_Exercise aim_: Print out all of the data below, keeping it identical to the original.
===
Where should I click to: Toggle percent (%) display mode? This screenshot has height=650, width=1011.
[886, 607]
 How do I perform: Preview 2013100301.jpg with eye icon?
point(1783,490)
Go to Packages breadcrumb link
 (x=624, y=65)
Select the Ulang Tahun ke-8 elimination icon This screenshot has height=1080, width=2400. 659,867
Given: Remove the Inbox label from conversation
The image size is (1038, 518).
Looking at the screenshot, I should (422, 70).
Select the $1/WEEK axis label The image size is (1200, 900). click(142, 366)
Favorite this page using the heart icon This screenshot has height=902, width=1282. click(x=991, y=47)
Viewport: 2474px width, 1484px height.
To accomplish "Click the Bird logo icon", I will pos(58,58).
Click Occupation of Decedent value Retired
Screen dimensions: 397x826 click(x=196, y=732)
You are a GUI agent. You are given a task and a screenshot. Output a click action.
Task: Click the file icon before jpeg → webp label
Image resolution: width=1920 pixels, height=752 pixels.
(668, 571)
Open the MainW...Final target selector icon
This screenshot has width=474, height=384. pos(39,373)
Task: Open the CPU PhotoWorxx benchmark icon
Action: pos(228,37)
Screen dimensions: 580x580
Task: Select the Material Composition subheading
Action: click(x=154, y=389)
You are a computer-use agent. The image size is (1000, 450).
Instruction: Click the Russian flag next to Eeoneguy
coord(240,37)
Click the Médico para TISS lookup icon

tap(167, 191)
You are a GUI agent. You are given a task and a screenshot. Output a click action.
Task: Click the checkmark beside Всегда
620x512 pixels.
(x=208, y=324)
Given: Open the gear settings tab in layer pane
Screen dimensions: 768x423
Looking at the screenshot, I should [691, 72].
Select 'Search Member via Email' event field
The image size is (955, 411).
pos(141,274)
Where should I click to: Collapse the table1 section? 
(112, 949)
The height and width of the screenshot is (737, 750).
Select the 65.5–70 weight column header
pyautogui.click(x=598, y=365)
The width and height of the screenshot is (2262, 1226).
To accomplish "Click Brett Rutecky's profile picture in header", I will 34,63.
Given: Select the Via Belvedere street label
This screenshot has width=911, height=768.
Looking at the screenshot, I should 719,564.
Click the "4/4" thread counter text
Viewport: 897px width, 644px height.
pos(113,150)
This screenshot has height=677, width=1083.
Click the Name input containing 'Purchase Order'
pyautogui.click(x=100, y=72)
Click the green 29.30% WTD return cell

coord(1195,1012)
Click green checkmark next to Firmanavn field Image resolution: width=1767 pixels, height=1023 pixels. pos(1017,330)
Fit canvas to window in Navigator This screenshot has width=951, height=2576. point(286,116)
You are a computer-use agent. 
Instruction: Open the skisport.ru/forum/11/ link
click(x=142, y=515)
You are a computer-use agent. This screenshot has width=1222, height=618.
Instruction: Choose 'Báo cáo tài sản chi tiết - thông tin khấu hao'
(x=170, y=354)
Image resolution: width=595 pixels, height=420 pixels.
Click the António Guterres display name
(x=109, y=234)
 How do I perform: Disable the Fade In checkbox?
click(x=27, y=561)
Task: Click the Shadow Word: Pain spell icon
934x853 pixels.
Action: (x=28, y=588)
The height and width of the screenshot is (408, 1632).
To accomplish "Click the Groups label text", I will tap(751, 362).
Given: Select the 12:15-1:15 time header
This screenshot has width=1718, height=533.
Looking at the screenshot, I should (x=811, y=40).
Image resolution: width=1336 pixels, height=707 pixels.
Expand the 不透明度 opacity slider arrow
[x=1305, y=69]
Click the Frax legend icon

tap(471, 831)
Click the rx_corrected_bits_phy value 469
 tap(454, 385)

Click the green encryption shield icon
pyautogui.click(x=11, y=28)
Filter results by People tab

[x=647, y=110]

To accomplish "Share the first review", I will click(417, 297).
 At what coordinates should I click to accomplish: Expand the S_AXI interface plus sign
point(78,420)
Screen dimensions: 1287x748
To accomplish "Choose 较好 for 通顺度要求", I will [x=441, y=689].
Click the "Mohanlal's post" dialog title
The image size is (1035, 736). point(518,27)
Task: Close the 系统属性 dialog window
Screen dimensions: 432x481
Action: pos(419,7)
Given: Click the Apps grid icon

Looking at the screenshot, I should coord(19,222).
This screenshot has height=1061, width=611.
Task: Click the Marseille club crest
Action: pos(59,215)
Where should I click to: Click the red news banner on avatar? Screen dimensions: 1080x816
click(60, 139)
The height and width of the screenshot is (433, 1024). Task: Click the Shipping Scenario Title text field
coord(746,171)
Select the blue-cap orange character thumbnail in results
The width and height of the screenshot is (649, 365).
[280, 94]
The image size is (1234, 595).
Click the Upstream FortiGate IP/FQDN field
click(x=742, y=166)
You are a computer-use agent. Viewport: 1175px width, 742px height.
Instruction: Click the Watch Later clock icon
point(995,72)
===
_Solution for this exercise_:
Where should I click to: Toggle percent (%) display mode? This screenshot has height=650, width=1011.
[886, 607]
 How do I perform: Preview 2013100301.jpg with eye icon?
point(1783,490)
Go to Packages breadcrumb link
 (x=624, y=65)
Select the Ulang Tahun ke-8 elimination icon This screenshot has height=1080, width=2400. 659,867
Given: Remove the Inbox label from conversation
The image size is (1038, 518).
Looking at the screenshot, I should (422, 70).
Select the $1/WEEK axis label The image size is (1200, 900). click(142, 366)
Favorite this page using the heart icon This screenshot has height=902, width=1282. click(x=991, y=47)
Viewport: 2474px width, 1484px height.
To accomplish "Click the Bird logo icon", I will pos(58,58).
Click Occupation of Decedent value Retired
Screen dimensions: 397x826 click(x=196, y=732)
You are a GUI agent. You are given a task and a screenshot. Output a click action.
Task: Click the file icon before jpeg → webp label
Image resolution: width=1920 pixels, height=752 pixels.
(668, 571)
Open the MainW...Final target selector icon
This screenshot has width=474, height=384. pos(39,373)
Task: Open the CPU PhotoWorxx benchmark icon
Action: pos(228,37)
Screen dimensions: 580x580
Task: Select the Material Composition subheading
Action: click(x=154, y=389)
You are a computer-use agent. The image size is (1000, 450).
Instruction: Click the Russian flag next to Eeoneguy
coord(240,37)
Click the Médico para TISS lookup icon

tap(167, 191)
You are a GUI agent. You are given a task and a screenshot. Output a click action.
Task: Click the checkmark beside Всегда
620x512 pixels.
(x=208, y=324)
Given: Open the gear settings tab in layer pane
Screen dimensions: 768x423
Looking at the screenshot, I should [691, 72].
Select 'Search Member via Email' event field
The image size is (955, 411).
pos(141,274)
Where should I click to: Collapse the table1 section? 
(112, 949)
The height and width of the screenshot is (737, 750).
Select the 65.5–70 weight column header
pyautogui.click(x=598, y=365)
The width and height of the screenshot is (2262, 1226).
To accomplish "Click Brett Rutecky's profile picture in header", I will 34,63.
Given: Select the Via Belvedere street label
This screenshot has width=911, height=768.
Looking at the screenshot, I should 719,564.
Click the "4/4" thread counter text
Viewport: 897px width, 644px height.
pos(113,150)
This screenshot has height=677, width=1083.
Click the Name input containing 'Purchase Order'
pyautogui.click(x=100, y=72)
Click the green 29.30% WTD return cell

coord(1195,1012)
Click green checkmark next to Firmanavn field Image resolution: width=1767 pixels, height=1023 pixels. pos(1017,330)
Fit canvas to window in Navigator This screenshot has width=951, height=2576. point(286,116)
You are a computer-use agent. 
Instruction: Open the skisport.ru/forum/11/ link
click(x=142, y=515)
You are a computer-use agent. This screenshot has width=1222, height=618.
Instruction: Choose 'Báo cáo tài sản chi tiết - thông tin khấu hao'
(x=170, y=354)
Image resolution: width=595 pixels, height=420 pixels.
Click the António Guterres display name
(x=109, y=234)
 How do I perform: Disable the Fade In checkbox?
click(x=27, y=561)
Task: Click the Shadow Word: Pain spell icon
934x853 pixels.
Action: (x=28, y=588)
The height and width of the screenshot is (408, 1632).
To accomplish "Click the Groups label text", I will tap(751, 362).
Given: Select the 12:15-1:15 time header
This screenshot has width=1718, height=533.
Looking at the screenshot, I should (x=811, y=40).
Image resolution: width=1336 pixels, height=707 pixels.
Expand the 不透明度 opacity slider arrow
[x=1305, y=69]
Click the Frax legend icon

tap(471, 831)
Click the rx_corrected_bits_phy value 469
 tap(454, 385)

Click the green encryption shield icon
pyautogui.click(x=11, y=28)
Filter results by People tab

[x=647, y=110]

To accomplish "Share the first review", I will click(417, 297).
 At what coordinates should I click to accomplish: Expand the S_AXI interface plus sign
point(78,420)
Screen dimensions: 1287x748
To accomplish "Choose 较好 for 通顺度要求", I will [x=441, y=689].
Click the "Mohanlal's post" dialog title
The image size is (1035, 736). point(518,27)
Task: Close the 系统属性 dialog window
Screen dimensions: 432x481
Action: pos(419,7)
Given: Click the Apps grid icon

Looking at the screenshot, I should coord(19,222).
This screenshot has height=1061, width=611.
Task: Click the Marseille club crest
Action: pos(59,215)
Where should I click to: Click the red news banner on avatar? Screen dimensions: 1080x816
click(60, 139)
The height and width of the screenshot is (433, 1024). Task: Click the Shipping Scenario Title text field
coord(746,171)
Select the blue-cap orange character thumbnail in results
The width and height of the screenshot is (649, 365).
[280, 94]
The image size is (1234, 595).
Click the Upstream FortiGate IP/FQDN field
click(x=742, y=166)
You are a computer-use agent. Viewport: 1175px width, 742px height.
Instruction: Click the Watch Later clock icon
point(995,72)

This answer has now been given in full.